Split into two distinct time frames — one historical, one current — it looks at two doctors, a generation apart, who go to Wittenoom as a way to distance themselves from mistakes they have made in their medical careers. For Dr Raymond Filigree, working in the town’s small hospital is a way for him to rebuild his confidence, but instead, he finds himself at war with a mining company that has no respect for human life; while for Dr Lou Fitzgerald, the now-abandoned Wittenoom, full of eerie silence and empty buildings, offers a refuge from a career-ending error, but it also opens her eyes to much bigger crimes from the past when she discovers the town’s ruined hospital.

These twin narratives tapped into my own long-held fury about Wittenooom’s deadly blue asbestos mine which has been with me ever since I read Ben Hills’ Blue Murder, circa 1990, and heard Midnight Oil’s Blue Sky Mine at around the same time. Another politically charged novel, Dustfall is eloquently told but brims with slow-burning anger. It’s absorbing, intelligent — and powerful.

‘Well-behaved Women’ by Emily Paull

Fiction – paperback; Margaret River Press; 242 pages; 2019. Review copy courtesy of the publisher.

Well-behaved women seldom make history, so the saying goes. And that’s pretty much the theme of this collection of 18 short stories, which are mostly framed around women who are, as the title suggests, less inclined to rock the boat.

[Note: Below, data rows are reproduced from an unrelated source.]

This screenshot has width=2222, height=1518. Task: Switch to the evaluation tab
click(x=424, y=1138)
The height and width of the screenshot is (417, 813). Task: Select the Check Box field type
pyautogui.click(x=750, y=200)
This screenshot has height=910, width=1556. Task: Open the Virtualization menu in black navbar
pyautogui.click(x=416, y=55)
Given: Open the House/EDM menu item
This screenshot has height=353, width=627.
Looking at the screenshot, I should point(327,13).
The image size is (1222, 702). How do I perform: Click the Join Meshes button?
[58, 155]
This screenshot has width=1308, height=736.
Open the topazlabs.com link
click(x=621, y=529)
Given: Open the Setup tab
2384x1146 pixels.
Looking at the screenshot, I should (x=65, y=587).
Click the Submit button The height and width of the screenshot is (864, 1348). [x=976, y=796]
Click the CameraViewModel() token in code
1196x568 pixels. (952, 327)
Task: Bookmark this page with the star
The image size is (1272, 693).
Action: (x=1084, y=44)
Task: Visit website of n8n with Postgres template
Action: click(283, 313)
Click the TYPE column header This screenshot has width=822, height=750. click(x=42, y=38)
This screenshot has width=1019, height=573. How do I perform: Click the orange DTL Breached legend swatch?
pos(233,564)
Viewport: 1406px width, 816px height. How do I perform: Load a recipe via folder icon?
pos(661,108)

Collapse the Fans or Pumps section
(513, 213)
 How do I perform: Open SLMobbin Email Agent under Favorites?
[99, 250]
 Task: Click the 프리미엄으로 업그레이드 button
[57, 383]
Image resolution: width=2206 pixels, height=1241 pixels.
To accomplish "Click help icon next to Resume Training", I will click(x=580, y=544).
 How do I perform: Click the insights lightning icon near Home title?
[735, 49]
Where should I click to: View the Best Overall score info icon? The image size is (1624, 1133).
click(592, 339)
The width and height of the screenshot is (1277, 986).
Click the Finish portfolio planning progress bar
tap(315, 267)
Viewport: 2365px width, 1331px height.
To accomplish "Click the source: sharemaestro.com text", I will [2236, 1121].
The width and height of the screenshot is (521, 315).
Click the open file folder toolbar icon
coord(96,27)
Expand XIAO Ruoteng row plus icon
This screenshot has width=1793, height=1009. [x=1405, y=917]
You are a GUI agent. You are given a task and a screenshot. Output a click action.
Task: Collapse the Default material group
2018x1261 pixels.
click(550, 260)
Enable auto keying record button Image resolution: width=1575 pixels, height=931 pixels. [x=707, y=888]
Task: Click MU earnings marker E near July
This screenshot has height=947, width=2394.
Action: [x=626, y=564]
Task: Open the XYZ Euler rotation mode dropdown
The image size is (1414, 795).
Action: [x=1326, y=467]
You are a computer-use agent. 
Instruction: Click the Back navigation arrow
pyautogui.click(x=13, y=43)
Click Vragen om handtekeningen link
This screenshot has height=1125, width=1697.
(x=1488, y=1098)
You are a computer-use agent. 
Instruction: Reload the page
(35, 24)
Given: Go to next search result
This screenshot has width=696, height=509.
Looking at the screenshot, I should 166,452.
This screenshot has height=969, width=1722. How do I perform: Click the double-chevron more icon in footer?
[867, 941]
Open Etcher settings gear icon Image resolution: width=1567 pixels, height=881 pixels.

Many of the characters in these succinct tales live quiet lives with little fanfare, they know their place and don’t seek the limelight, they simply get on with the business of doing what they do. They are the kind of people that go unnoticed, even in death, such as the free diver in “The Sea Also Waits” who goes missing at sea during routine training and whose absence only appears to be noted by her adult daughter, or the female skeleton in “From Under the Ground” who has been buried under a lemon tree in a suburban backyard for so long even the police hold little hope of figuring out who she might be.

Then there are characters who ensure that other women don’t get above their station, such as the bitter and twisted television soap-opera-star-turned-drama-teacher in “Miss Lovegrove” who cruelly convinces her starry-eyed young hopefuls that they will never achieve acting success. “My job is to tell you that the world is sometimes a dirty, ugly place,” she tells one of her charges.

It’s hard to believe that Well-behaved Women is a debut because the writing — in the tone, the prose style and the range of subjects covered — feels so accomplished. There are some real gems in this book and it will be interesting to see what Paull comes up with next. She’s definitely a talent to watch.

I read these books as part of my #FocusOnWesternAustralianWriters. You can find out more about this reading project, along with a list of Western Australian books already reviewed on the site, here

These books are all by Australian women writers. I read Michelle Johnston’s novel for  #AWW2019 (I just never got around to reviewing it last year). The remaining two books represent the 3rd and 4th books I have read this year for #AWW2020 and the 6th and 7th books for #TBR2020 in which I plan to read 20 books from my TBR between 1 January and 30 June.